Charles Fox (22 December 1797 – 18 April 1878) was a Quaker scientist known for his contributions to Cornish mining. He also developed Trebah Garden, near Mawnan Smith in Cornwall. He was a member of the influential Fox family of Falmouth.

Fox was a partner in the family shipping brokerage, at Falmouth and General Manager of the Perran Iron Foundry at Perranarworthal from 1825, handing over the post to his nephew Barclay Fox around 1842 He was also active in various other family business enterprises, including copper mining and smelting in Cornwall and South Wales.

The Fox family played a large part in the establishment of the Royal Cornwall Polytechnic Society at Falmouth. Charles Fox was its president in 1871–72. In 1841, in connection with the society, he founded the Lander prizes for maps and essays on geographical districts.

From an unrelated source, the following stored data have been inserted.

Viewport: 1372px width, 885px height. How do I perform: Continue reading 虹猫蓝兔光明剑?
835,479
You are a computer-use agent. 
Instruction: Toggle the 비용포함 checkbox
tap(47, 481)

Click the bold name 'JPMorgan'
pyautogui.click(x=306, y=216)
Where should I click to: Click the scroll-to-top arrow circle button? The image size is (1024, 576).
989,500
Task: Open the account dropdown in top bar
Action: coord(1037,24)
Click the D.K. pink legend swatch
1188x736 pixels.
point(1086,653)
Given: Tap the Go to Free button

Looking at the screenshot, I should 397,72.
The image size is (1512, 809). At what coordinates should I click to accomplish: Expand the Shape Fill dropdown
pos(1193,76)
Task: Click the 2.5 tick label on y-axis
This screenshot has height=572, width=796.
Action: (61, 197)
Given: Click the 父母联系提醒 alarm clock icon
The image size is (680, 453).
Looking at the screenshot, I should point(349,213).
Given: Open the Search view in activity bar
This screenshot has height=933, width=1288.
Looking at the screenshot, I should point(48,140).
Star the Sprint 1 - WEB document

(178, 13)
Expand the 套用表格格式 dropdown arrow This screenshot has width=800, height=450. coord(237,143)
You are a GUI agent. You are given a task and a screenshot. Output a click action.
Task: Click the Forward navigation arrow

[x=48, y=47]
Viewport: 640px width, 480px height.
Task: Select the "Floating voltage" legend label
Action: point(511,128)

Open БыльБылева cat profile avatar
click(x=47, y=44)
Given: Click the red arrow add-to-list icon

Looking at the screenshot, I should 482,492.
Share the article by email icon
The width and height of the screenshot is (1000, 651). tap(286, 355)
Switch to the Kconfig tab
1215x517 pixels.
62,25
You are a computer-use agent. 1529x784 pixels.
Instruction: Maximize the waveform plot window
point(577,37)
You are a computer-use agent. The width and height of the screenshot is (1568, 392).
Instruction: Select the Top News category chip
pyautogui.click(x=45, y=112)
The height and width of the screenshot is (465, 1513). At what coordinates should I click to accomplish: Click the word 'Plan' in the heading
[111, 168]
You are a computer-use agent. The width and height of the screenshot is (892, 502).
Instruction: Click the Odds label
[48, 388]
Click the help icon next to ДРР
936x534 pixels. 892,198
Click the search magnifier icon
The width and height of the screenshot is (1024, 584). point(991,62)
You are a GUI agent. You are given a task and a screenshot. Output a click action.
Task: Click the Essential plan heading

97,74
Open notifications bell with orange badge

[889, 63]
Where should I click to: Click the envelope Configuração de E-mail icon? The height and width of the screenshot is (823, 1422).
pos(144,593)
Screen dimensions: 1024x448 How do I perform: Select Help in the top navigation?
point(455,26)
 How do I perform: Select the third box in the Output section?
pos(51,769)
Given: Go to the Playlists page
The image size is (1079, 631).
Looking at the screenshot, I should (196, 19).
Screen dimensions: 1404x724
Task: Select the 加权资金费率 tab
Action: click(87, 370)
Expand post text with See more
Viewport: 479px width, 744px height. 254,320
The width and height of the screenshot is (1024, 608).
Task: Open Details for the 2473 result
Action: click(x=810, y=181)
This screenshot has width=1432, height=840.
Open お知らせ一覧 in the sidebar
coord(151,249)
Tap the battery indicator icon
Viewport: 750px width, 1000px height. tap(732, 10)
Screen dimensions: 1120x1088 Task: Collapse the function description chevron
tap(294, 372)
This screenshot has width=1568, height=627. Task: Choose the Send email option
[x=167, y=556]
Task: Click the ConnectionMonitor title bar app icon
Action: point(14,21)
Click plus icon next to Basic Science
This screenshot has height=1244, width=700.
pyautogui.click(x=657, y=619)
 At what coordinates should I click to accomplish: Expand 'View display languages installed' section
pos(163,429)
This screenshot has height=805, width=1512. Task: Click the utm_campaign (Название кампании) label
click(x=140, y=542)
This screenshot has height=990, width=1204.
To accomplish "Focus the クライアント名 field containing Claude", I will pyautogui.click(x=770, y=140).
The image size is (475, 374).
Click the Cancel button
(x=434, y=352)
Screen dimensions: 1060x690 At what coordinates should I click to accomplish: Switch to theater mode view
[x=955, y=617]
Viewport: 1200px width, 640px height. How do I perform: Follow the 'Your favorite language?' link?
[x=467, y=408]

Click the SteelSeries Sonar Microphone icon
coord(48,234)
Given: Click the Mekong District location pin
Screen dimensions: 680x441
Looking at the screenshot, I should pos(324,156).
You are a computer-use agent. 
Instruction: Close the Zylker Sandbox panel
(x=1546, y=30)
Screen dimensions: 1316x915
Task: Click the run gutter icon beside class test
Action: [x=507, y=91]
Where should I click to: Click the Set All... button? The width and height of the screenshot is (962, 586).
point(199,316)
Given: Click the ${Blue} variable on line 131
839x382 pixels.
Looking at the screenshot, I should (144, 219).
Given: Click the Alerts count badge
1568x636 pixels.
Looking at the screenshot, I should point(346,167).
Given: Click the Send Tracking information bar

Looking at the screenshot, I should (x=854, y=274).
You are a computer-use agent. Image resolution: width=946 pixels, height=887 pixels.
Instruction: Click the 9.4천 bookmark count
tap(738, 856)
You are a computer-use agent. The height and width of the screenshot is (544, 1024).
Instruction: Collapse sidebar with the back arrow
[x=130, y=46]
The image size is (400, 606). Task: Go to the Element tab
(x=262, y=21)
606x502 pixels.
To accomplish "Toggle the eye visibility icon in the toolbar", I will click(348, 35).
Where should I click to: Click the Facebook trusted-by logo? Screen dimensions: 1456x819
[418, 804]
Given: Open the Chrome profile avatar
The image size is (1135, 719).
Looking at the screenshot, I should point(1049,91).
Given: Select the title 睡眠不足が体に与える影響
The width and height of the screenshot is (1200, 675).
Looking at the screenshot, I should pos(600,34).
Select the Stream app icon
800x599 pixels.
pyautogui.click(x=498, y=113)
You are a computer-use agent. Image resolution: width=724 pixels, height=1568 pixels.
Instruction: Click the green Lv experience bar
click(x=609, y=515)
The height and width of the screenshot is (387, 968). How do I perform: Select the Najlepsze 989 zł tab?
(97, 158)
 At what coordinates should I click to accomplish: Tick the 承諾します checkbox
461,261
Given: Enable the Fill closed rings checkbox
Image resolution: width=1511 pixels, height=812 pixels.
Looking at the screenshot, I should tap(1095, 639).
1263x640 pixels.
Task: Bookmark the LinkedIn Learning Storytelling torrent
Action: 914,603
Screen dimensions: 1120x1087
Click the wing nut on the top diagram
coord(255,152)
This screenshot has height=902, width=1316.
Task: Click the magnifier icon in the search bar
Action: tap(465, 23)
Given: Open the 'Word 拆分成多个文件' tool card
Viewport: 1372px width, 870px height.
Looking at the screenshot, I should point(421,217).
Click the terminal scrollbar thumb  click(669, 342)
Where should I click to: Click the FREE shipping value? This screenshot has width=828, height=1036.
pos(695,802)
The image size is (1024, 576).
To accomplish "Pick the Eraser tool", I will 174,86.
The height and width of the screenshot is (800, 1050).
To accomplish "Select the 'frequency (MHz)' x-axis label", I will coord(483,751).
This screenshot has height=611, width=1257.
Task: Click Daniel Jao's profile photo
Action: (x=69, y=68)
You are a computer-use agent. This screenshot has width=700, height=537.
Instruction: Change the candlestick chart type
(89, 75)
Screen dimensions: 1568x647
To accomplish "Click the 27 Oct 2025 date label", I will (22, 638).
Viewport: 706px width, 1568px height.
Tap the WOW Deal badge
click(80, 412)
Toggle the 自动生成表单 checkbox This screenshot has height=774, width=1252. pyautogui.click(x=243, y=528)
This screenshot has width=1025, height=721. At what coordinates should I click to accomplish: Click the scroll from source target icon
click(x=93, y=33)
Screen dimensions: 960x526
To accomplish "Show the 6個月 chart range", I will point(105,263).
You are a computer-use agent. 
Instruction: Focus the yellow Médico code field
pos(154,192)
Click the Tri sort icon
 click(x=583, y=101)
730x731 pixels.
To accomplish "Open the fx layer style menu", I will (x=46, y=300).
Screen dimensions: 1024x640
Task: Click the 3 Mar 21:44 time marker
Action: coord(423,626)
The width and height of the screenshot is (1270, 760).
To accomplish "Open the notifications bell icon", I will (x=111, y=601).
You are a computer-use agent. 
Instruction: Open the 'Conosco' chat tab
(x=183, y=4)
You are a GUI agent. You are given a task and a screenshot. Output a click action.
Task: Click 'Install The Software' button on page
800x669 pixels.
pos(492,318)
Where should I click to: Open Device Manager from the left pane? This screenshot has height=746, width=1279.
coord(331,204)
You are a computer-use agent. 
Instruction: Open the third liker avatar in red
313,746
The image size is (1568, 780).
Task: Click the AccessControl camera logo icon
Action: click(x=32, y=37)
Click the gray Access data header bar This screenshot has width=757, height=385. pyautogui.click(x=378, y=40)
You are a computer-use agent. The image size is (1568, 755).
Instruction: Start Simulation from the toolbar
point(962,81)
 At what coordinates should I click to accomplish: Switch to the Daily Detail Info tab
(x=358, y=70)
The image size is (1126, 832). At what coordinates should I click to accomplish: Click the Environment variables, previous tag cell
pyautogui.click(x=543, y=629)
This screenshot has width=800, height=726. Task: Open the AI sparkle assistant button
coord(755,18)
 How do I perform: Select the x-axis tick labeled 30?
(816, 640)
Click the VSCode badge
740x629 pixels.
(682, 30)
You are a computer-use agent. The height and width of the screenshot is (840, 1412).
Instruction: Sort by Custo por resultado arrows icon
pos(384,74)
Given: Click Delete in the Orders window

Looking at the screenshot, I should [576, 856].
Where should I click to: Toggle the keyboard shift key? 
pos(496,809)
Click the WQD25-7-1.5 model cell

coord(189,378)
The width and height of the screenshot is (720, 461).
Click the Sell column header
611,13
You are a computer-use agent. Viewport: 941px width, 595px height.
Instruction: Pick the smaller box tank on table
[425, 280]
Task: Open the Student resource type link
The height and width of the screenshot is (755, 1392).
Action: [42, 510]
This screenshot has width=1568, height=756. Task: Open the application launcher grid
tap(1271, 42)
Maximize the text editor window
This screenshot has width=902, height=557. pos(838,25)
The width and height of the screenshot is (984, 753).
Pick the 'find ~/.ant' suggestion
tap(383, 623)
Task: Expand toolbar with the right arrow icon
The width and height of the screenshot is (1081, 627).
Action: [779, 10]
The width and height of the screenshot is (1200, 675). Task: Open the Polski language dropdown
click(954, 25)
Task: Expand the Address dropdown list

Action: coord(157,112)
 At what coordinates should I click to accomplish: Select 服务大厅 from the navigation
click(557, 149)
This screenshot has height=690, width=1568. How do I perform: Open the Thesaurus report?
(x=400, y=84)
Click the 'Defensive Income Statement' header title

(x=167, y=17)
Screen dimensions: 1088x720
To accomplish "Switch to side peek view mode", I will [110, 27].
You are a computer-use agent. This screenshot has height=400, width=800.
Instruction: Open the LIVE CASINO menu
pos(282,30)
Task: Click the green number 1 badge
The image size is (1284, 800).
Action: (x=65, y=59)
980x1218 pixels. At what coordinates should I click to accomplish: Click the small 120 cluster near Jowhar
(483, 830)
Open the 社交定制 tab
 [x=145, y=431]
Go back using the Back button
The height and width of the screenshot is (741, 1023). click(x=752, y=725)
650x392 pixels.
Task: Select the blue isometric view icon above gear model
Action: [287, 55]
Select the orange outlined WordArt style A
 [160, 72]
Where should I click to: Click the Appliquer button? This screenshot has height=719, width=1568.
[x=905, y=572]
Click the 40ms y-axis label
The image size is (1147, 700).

With Robert Hunt, Charles Fox helped to found in 1859 the Miners' Association of Cornwall and Devon. He was president of the Royal Geological Society of Cornwall in 1863–67. He contributed a number of articles on diverse topics to learned and scientific journals.

==Life==
Charles Fox was born in Falmouth on 22 December 1797, the son of Robert Were Fox and Elizabeth Fox (née Tregelles, daughter of Joseph Tregelles of Falmouth). He was educated at home. He became a partner in the firm of G. C. and R. W. Fox & Co., merchants and shipping agents at Falmouth, and was also a partner in the Perran Foundry Company at Perranarworthal, Cornwall, where from 1824 to 1847 he was the manager of the foundry and the engine manufactory.

Based on a plan to set up The Falmouth Polytechnic Society originated by Anna Maria Fox at the age of seventeen, Charles was one of the projectors and founders of what became the Royal Cornwall Polytechnic Society at Falmouth in 1835, following being granted a Royal warrant by King William the IV and, in conjunction with Sir Charles Lemon, led the way to a movement which resulted in the offer of a premium of £100. for the introduction of a man-engine into Cornish mines, the result of which was the erection by Michael Loam of the first man-engine at Tresavean mine in 1842. This machine was a great success, and its invention has been the means of saving much unnecessary labour to the tin and copper miners in ascending and descending the mine shafts. He was president of the Polytechnic Society for 1871 and 1872, in connection with which institution he founded in 1841 the Lander prizes for maps and essays on geographical districts. He was president of the Royal Geological Society of Cornwall from 1864 to 1867, and president of the Miners' Association of Cornwall and Devon from 1861 to 1863. He interested himself particularly in such discoveries, philological and antiquarian, as tended to throw light on Bible history, and with this object in view he visited Palestine, Egypt, and Algiers. In all branches of natural history he was deeply read, making collections and examining with the microscope the specimens illustrative of each department.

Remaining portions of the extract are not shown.